We discovered that the critical connection to source data had not been figured out or designed for our calculations module.
We were facing a juicy problem that needed deep collaboration to unpack. The resulting goal was obvious – link sources of data so they would feed into the calculation. However, how to achieve this goal was not clear and was rife with ambiguous factors.
This project was some of the best and most rewarding work I have ever done. The nature of this particular design process required us to regularly switch between deep focus on details, and synthesis of complex and sometimes latent requirements.
We used Lucid Charts and google meet for our maker space. Lucid charts provided accessible visual wireframe sketching that facilitated rapid iteration through strategic and tactical definition, ideation and testing. Google meet offered a comfortable environment where faces could be seen and voices heard. Due to the complexity and unknowns of these design cycles we needed to see the expressions of our colleagues as we iterated. This visual recognition paired with the collaborative drawing space really allowed us to enter a “flow state” as a team.
- Business analysts
- Project manager
- Logic model practitioners
- Program managers
- Program staff
How to join data and identify intersections needed to be defined. However, talking or writing about something like this is unwieldy. I started out immediately by making flow diagrams the participants could interact with. These pictures helped them work out what they were expecting from the functionality, where the gaps were and how it might work in the UI.
Design Driven Synthesis
Once the two epics were defined the process became entirely design driven. I set up and managed wireframes we could use as the catalyst for participants to interact and give feedback in the design process. These epics still had many vague or yet unknown requirements. Using the wireframes and prototyping facilitated the synthesis of disparate factors, and provided a venue for latent requirements to surface.
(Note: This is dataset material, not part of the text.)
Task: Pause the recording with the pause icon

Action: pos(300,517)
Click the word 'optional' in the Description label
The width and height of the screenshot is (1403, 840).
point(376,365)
A handy trick I learned from working in fintech for so long, is to use real datasets in prototypes. In this scenario real data made it much easier for the participants to deeply engage with the prototype/design process, identify issues and visualize alternate ways things could work.
I relied heavily on explanatory drawings to keep our team in constructive efficient communication. Drawings are a great way to communicate complex concepts to a multidisciplinary team. Drawings are relatively universal and provide a neutral way to make sure everyone is on the same page.
Efficiency and continuity
This was a fast iterative project, and the wireframes were easy to keep efficiently updated with the latest thinking. When it came time to write the stories we used the wireframes to illustrate each scenario and provide continuity to the developers. The result was that they were able to build these complex epics in just a few sprints
There was an epic that followed on the heels of the big two we had just finished. I kept momentum up by immediately drawing up all the permutations in a wireframe so the BA could think through all the issues.
This following sprint required constant agile collaboration with developers. The stories in this epic were very technical. In addition, many of the UI behaviors had to be defined as the code was being written. Since the developers were familiar with the wireframe technique from the previous design cycle, we were able to efficiently and synchronously collaborate to solve technical issues and decide on behavior paths.